Assigned task:
Beginning at the line that contains "Given: Open the", output each line exactly through the end of the records, and drop any pictures.

[Stored items]

########

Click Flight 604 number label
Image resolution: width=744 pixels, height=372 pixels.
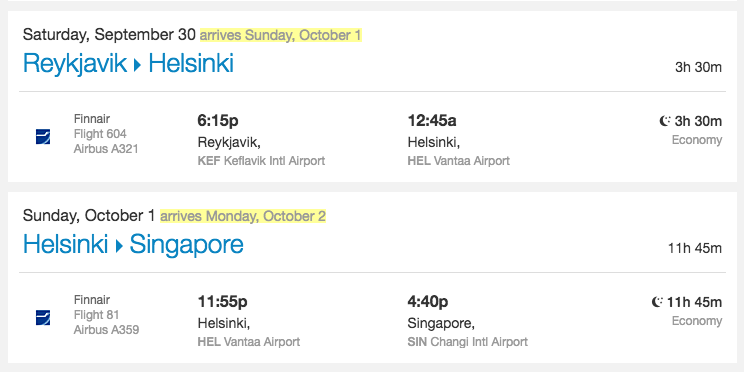pos(100,134)
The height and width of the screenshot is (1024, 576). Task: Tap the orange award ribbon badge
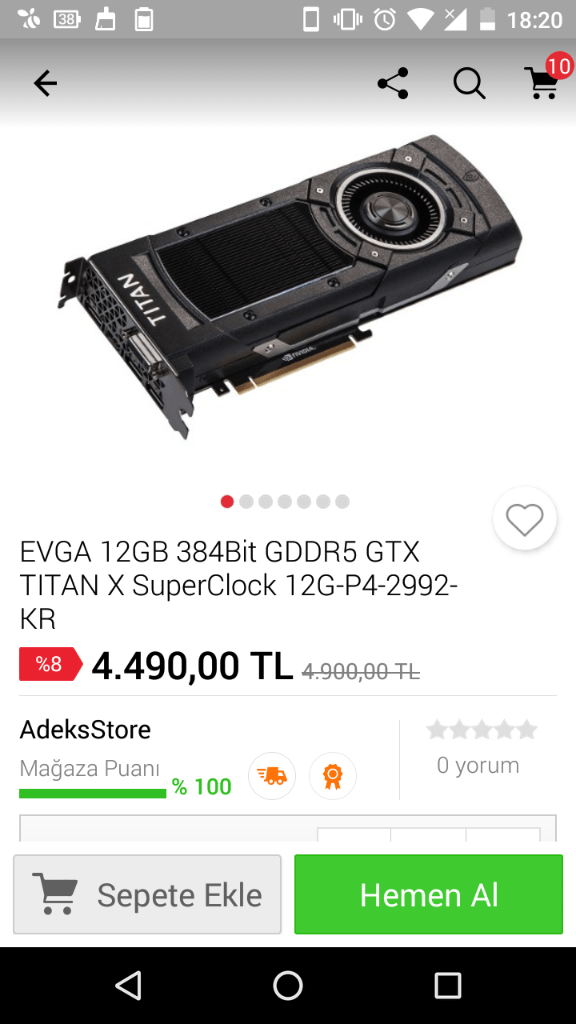(332, 776)
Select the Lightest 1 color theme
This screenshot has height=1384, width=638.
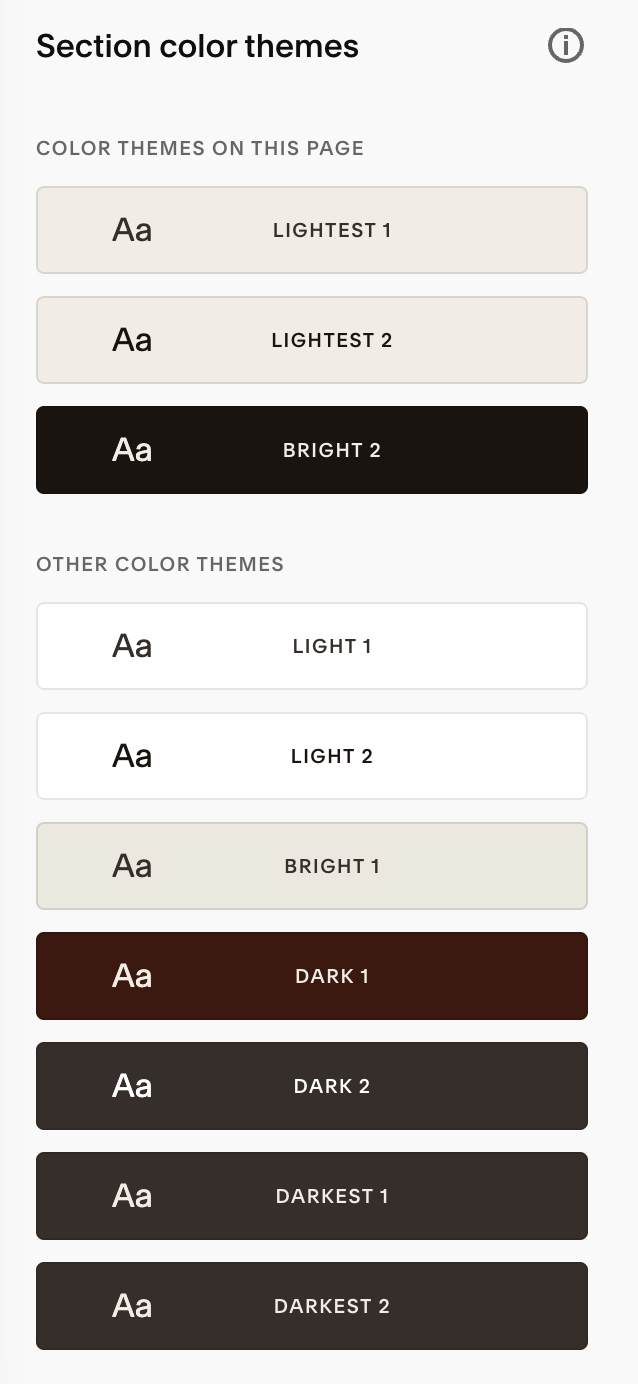pyautogui.click(x=312, y=230)
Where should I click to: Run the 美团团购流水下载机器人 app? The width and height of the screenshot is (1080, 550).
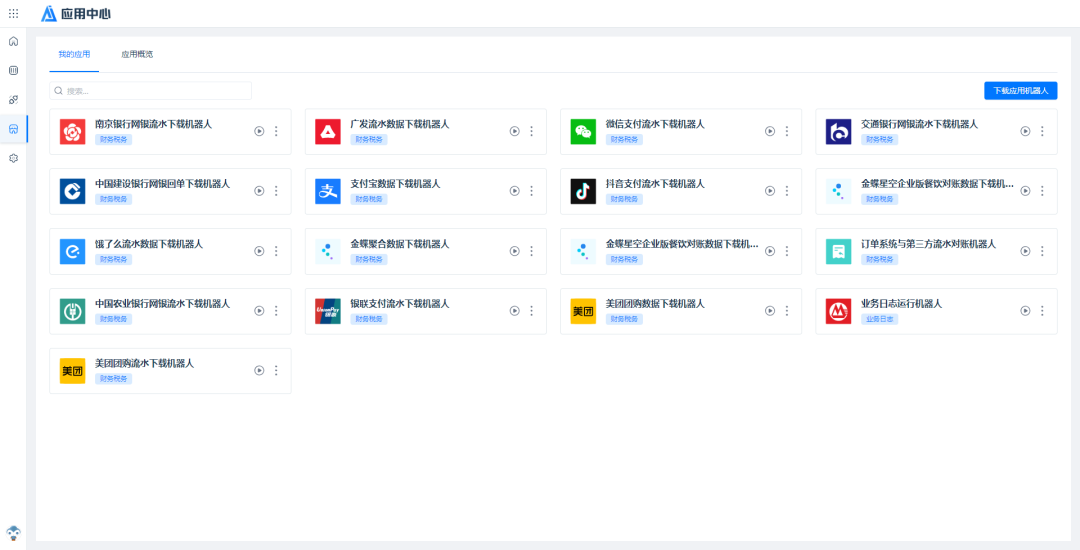tap(259, 370)
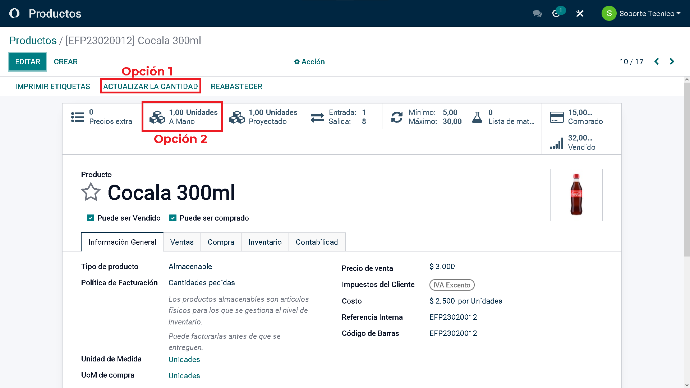The height and width of the screenshot is (388, 690).
Task: Switch to the Inventario tab
Action: click(265, 242)
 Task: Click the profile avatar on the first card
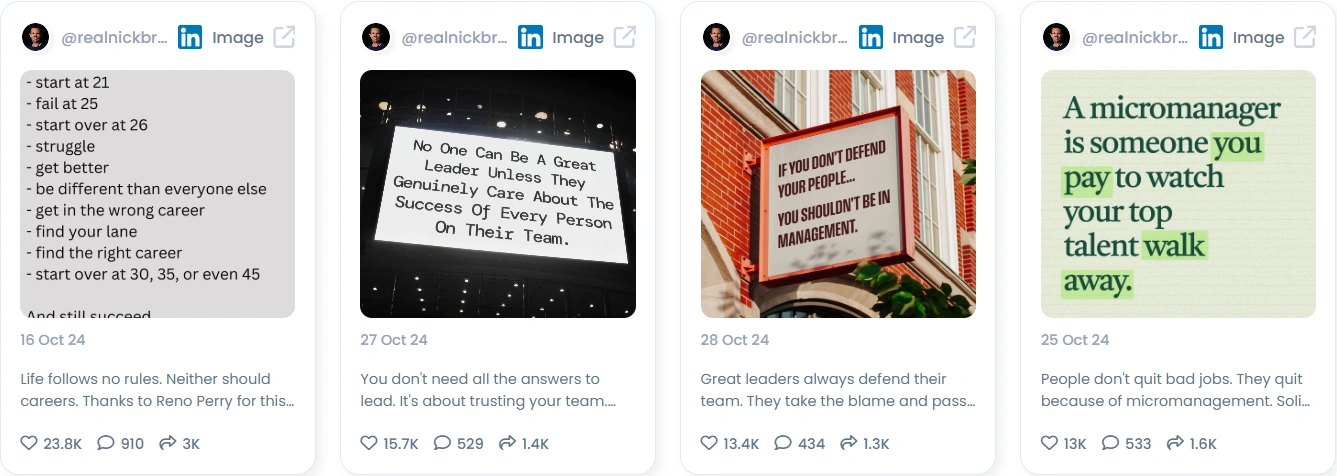click(35, 37)
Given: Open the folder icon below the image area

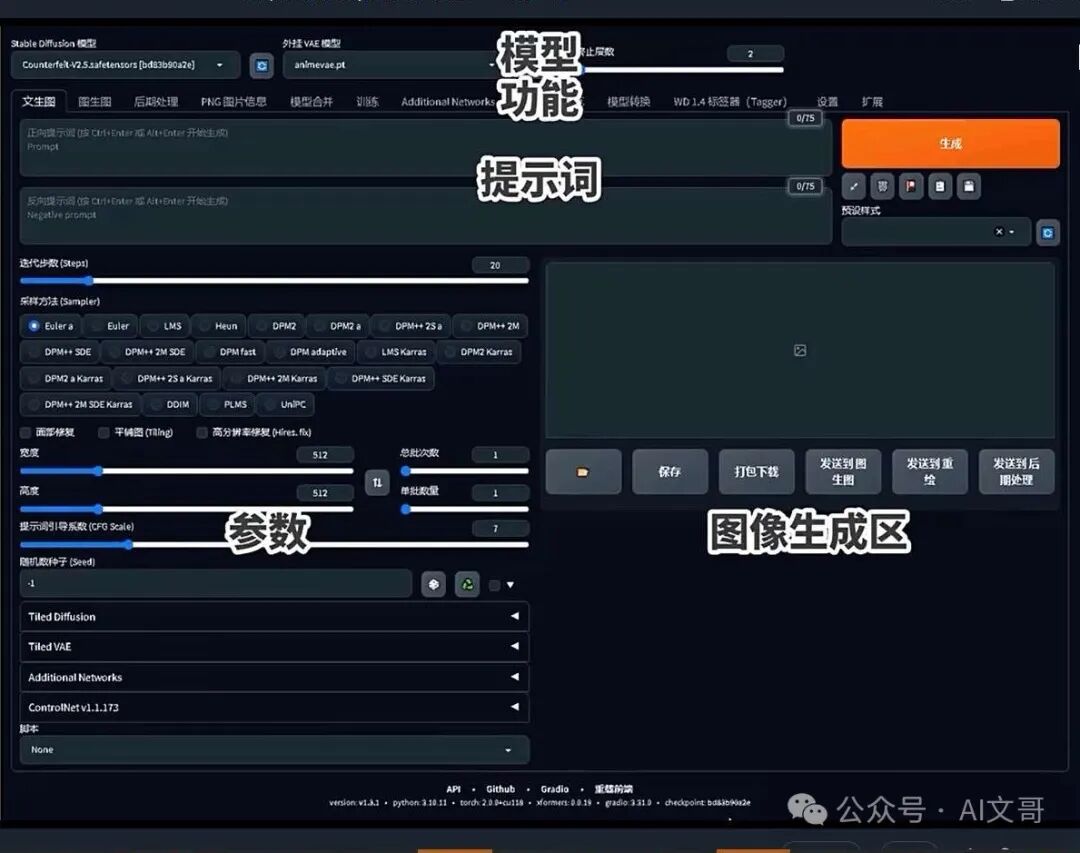Looking at the screenshot, I should coord(583,471).

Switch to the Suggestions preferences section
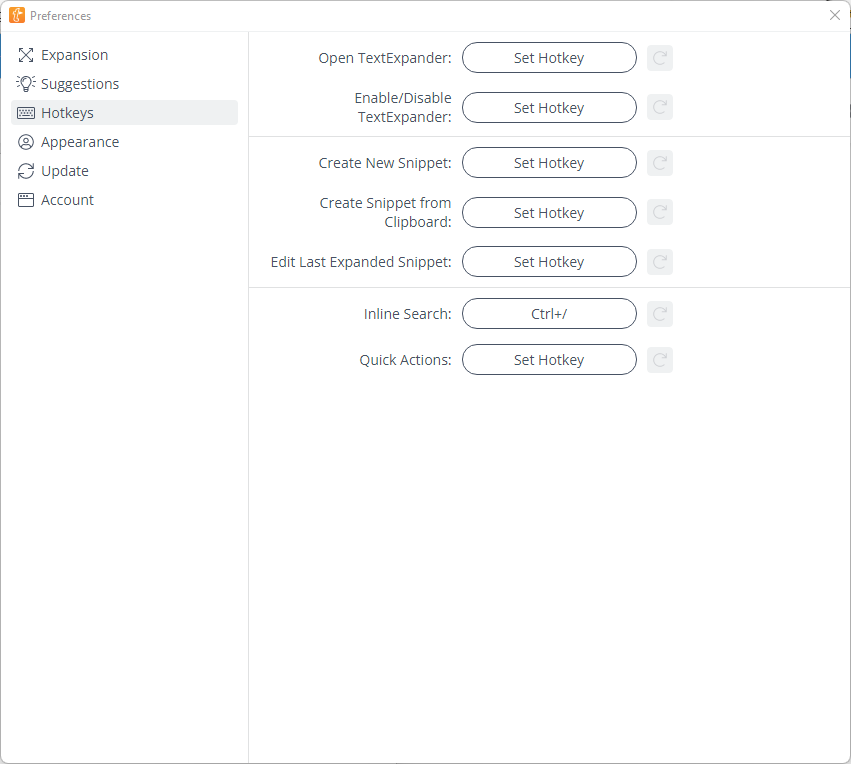pyautogui.click(x=79, y=84)
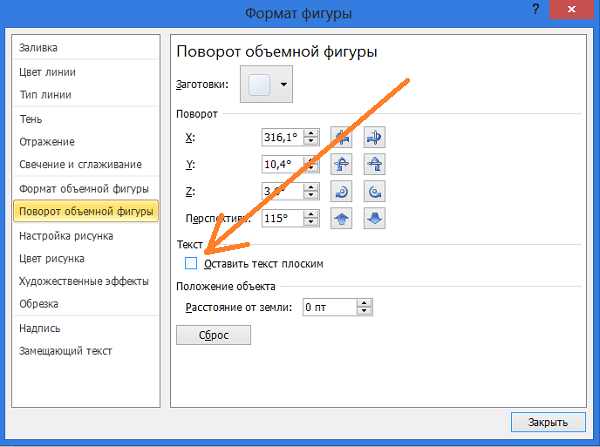Click the first rotate-up button in Y row
The width and height of the screenshot is (600, 447).
[342, 164]
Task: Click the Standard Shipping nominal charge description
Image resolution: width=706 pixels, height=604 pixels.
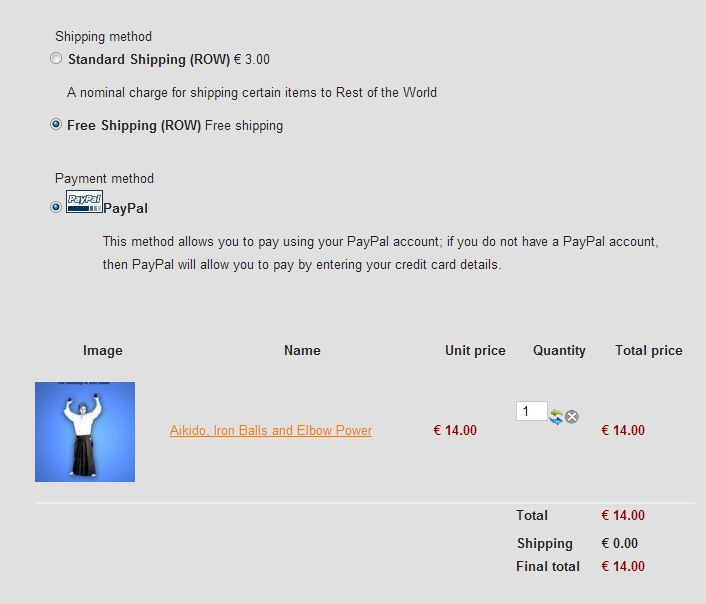Action: click(252, 92)
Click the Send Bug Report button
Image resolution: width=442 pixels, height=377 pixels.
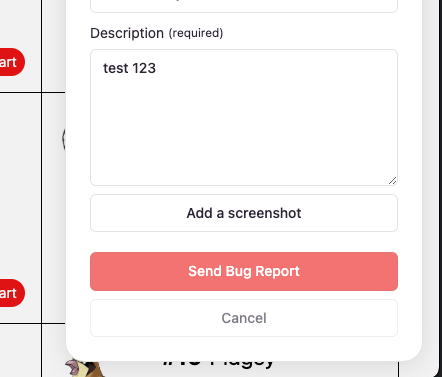(244, 271)
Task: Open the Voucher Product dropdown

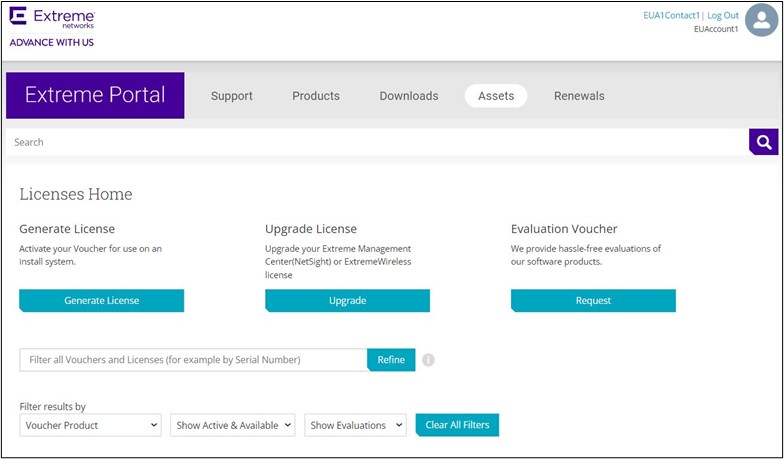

########

Reply to the exercise:
Given: Open the folder icon below the image area

Looking at the screenshot, I should coord(583,471).

Switch to the Suggestions preferences section
pyautogui.click(x=79, y=84)
Click the first rotate-up button in Y row
The width and height of the screenshot is (600, 447).
[342, 164]
Task: Click the Standard Shipping nominal charge description
Image resolution: width=706 pixels, height=604 pixels.
Action: click(252, 92)
Click the Send Bug Report button
Image resolution: width=442 pixels, height=377 pixels.
(244, 271)
Task: Open the Voucher Product dropdown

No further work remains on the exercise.